1. The term "mutual bonds" does not appear in Wikipedia, and therefore does not exist. If he invested in mutual funds, Wilson has just lost the $328,416.23 due to the housing crash, and will not ever retire. He will be fired shortly, largely because of the drastic effects that his near-suicidal depression has had on his playing.
2. Initially, the depreciation formula seems irrelevant to the problem. However, it is in fact the most relevant part indeed. One would initially assume that someone who plays in a symphony orchestra would retain enough skill to at least be able to play the instrument, without practicing at all, just with the time spent playing during rehearsals and concerts. So, one might say, he will never become unable to play, barring death or physical injury, as long as he keeps with the orchestra.
According to the numbers provided, though, if Jethro's inclination to practice was initially 100%, or 1, he should have lost said inclination entirely in 16 days. In fact, after day 131, assuming he somehow had rejuvenated to 100%, his inclination would reach 0 by the very next day. The only way to reconcile this discrepancy is to assume that the orchestra meets very seldom indeed. Seeing has he stopped practicing altogether after almost 8 years with the orchestra, it can only be assumed that Jethro is "in the orchestra" for only two days out of the year. Without practicing outside of that, it is highly unlikely that Jethro can play the instrument at all, having only touched it a total of 8 times in the past four years.

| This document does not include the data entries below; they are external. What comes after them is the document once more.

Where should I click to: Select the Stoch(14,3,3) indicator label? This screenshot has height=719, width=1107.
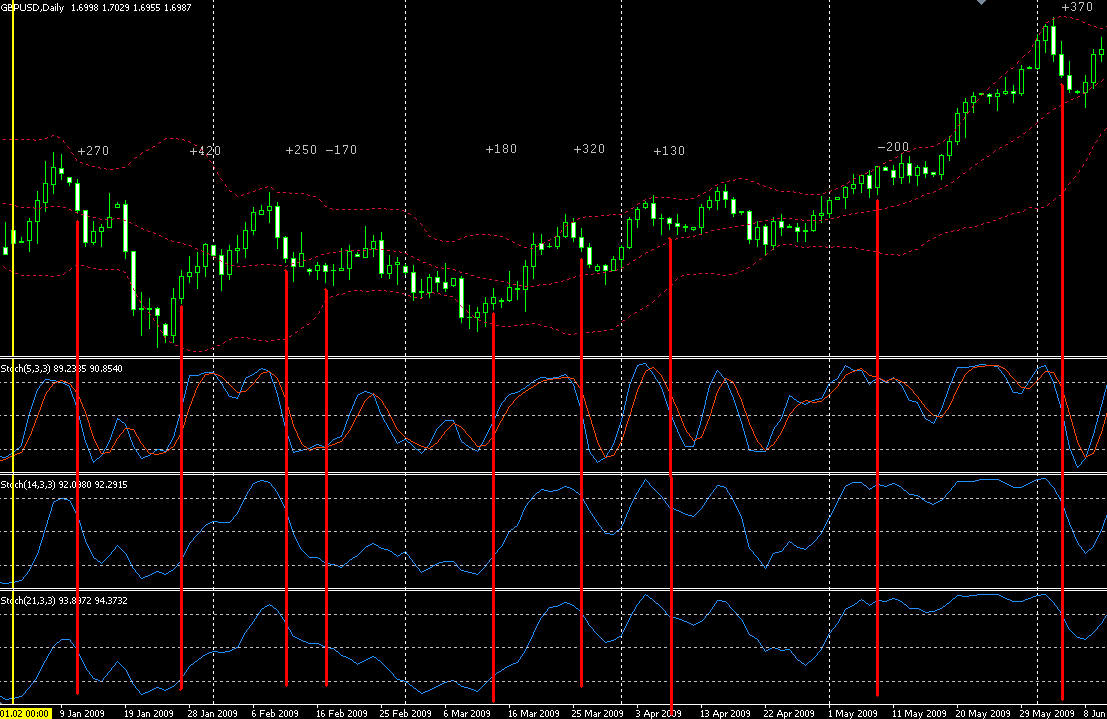point(28,485)
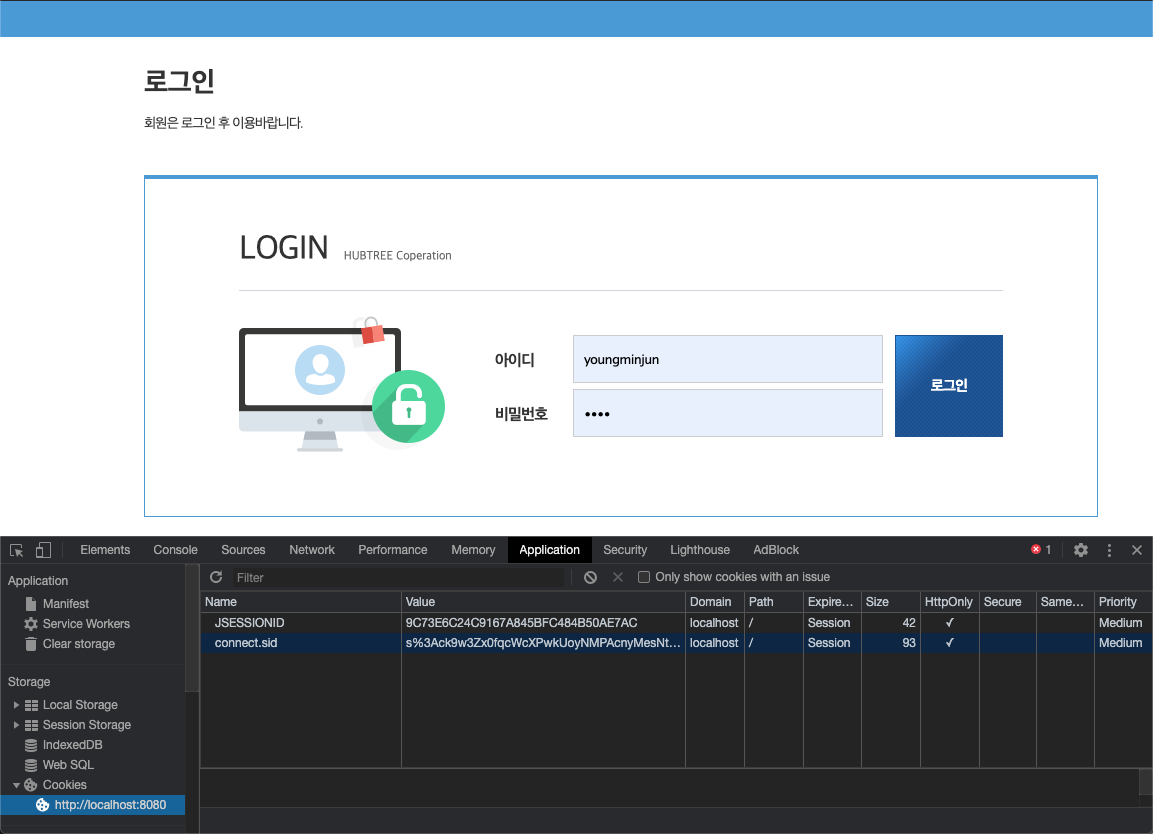Open the DevTools three-dot menu
The image size is (1153, 834).
tap(1109, 550)
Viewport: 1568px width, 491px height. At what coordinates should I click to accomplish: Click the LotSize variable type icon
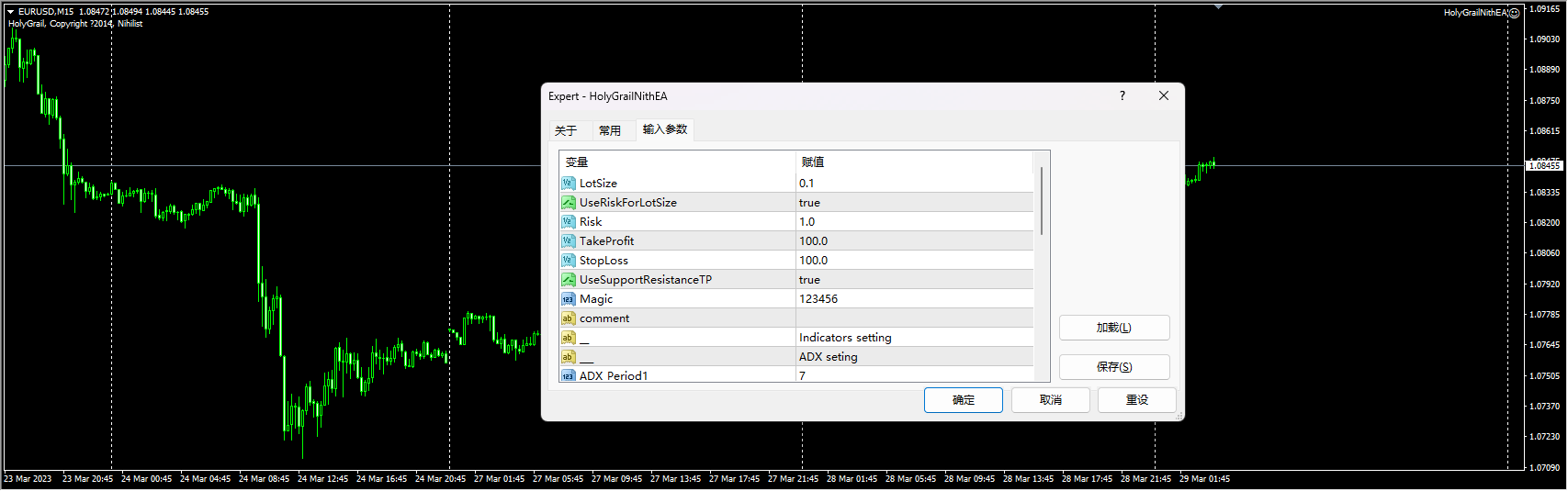coord(568,184)
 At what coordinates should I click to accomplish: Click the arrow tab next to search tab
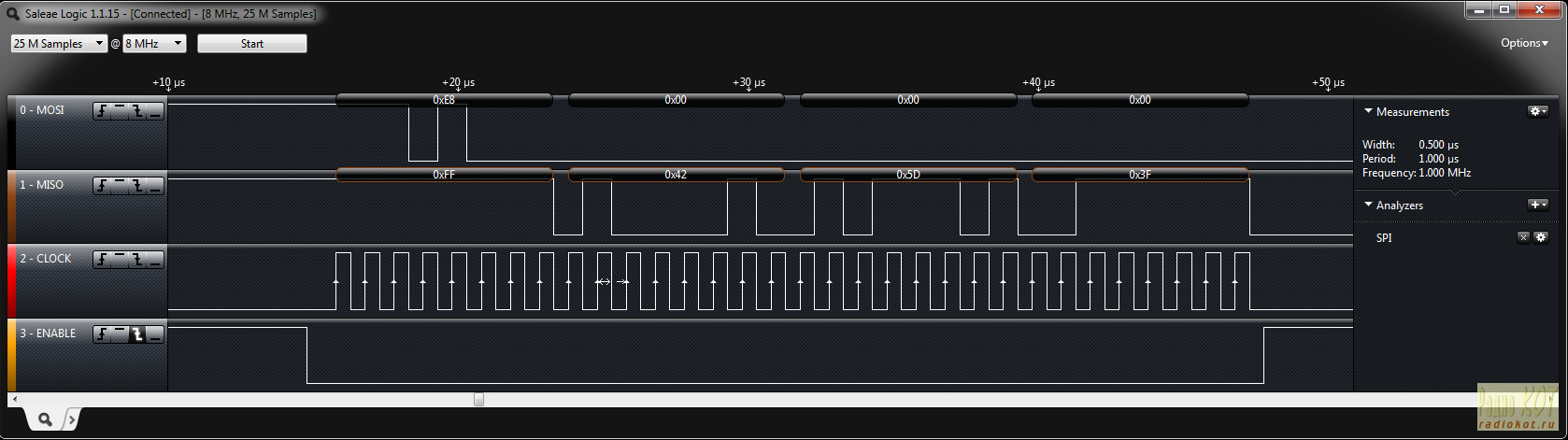tap(73, 421)
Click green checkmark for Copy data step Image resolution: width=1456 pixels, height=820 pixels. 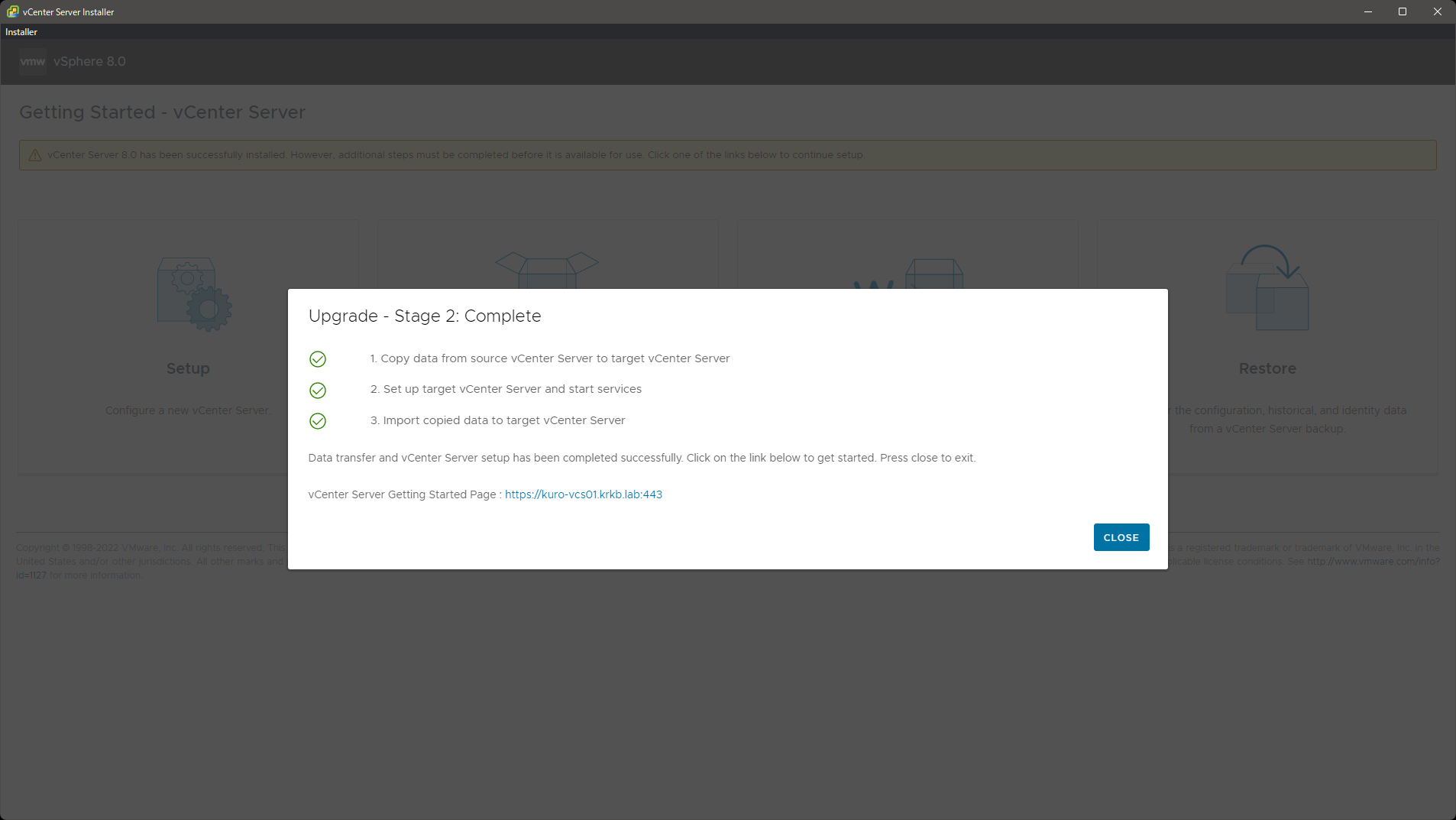point(318,359)
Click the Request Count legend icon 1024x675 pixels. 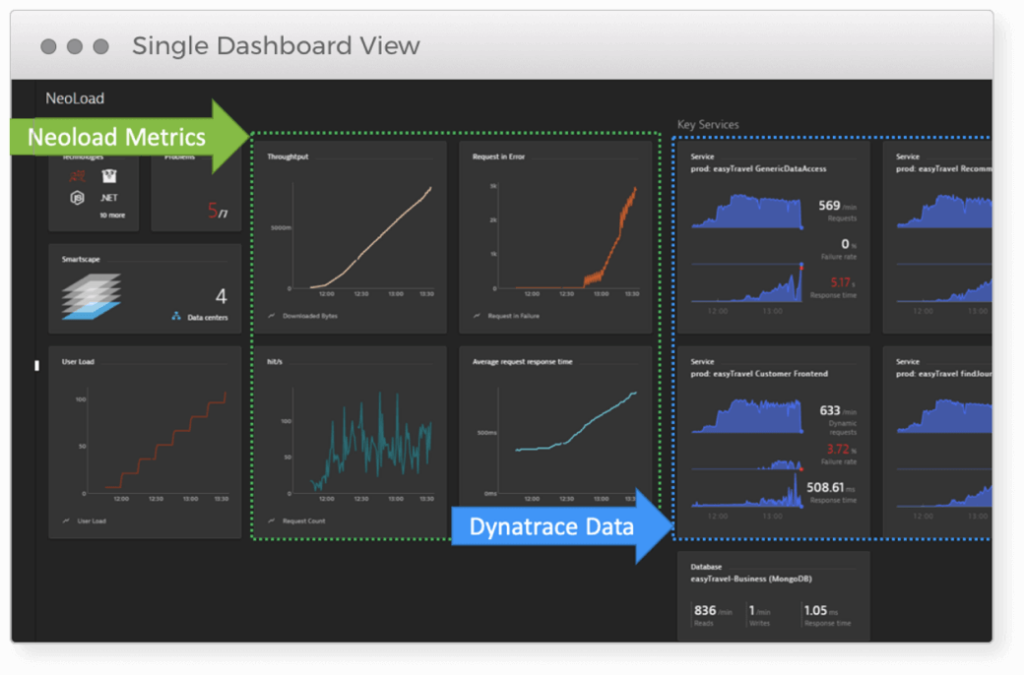tap(272, 521)
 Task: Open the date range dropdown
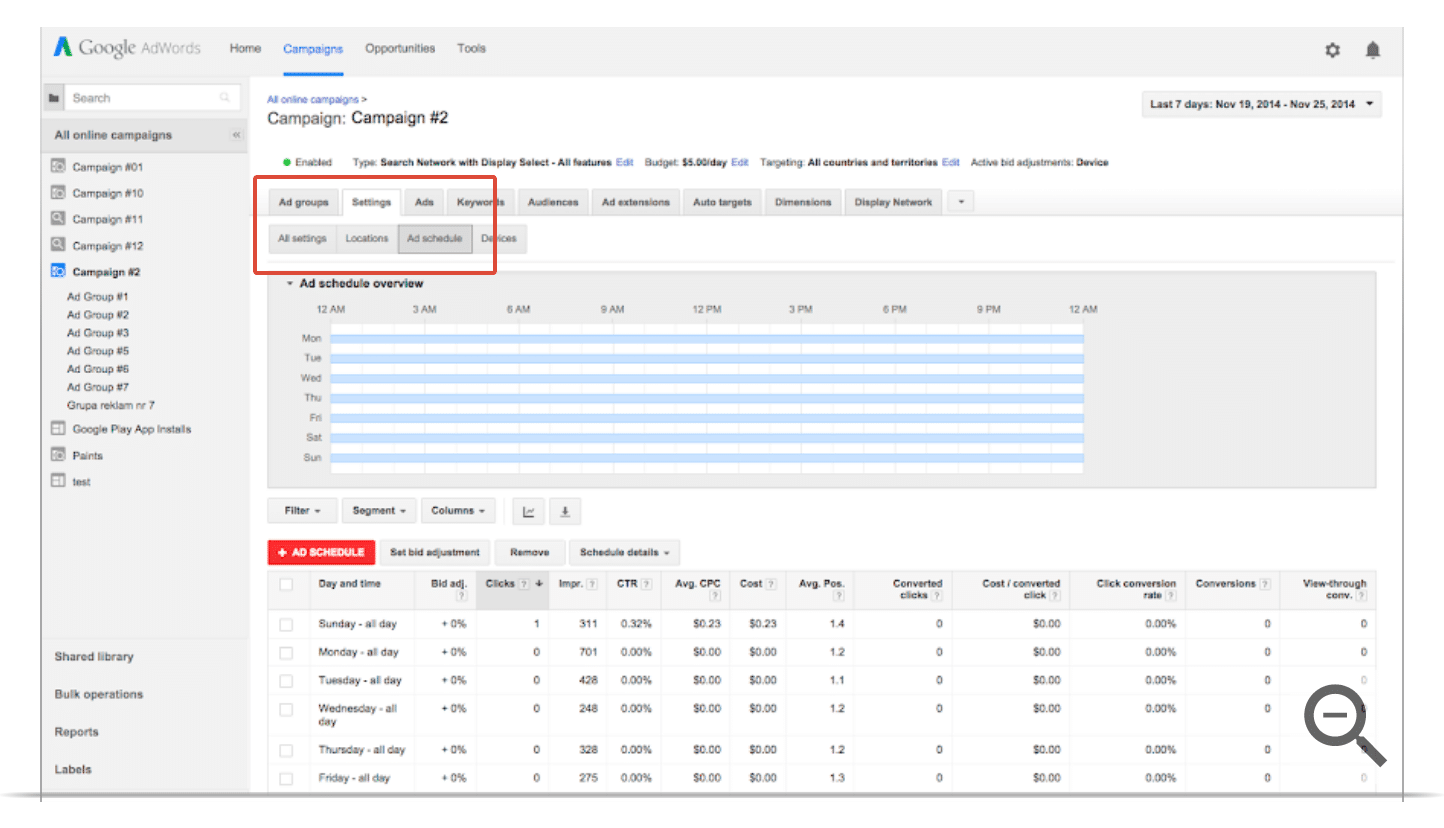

3. This problem is particularly misleading, as it seems to suggest a correlation between the frequency of Wilma's remarks and the makeup of the group's personnel. The only relevant factor of this problem is the one that is suspiciously absent: The frequency and duration of rehearsals. A constant can be determined for the frequency of a second violinist's disparaging remarks (in RPH, i.e. Remarks Per Hour), with tables of such contents available both as approximated sectional averages and exact values by seat placement, but this data is useless without an indication of total rehearsal time. Unsolvable, not enough information.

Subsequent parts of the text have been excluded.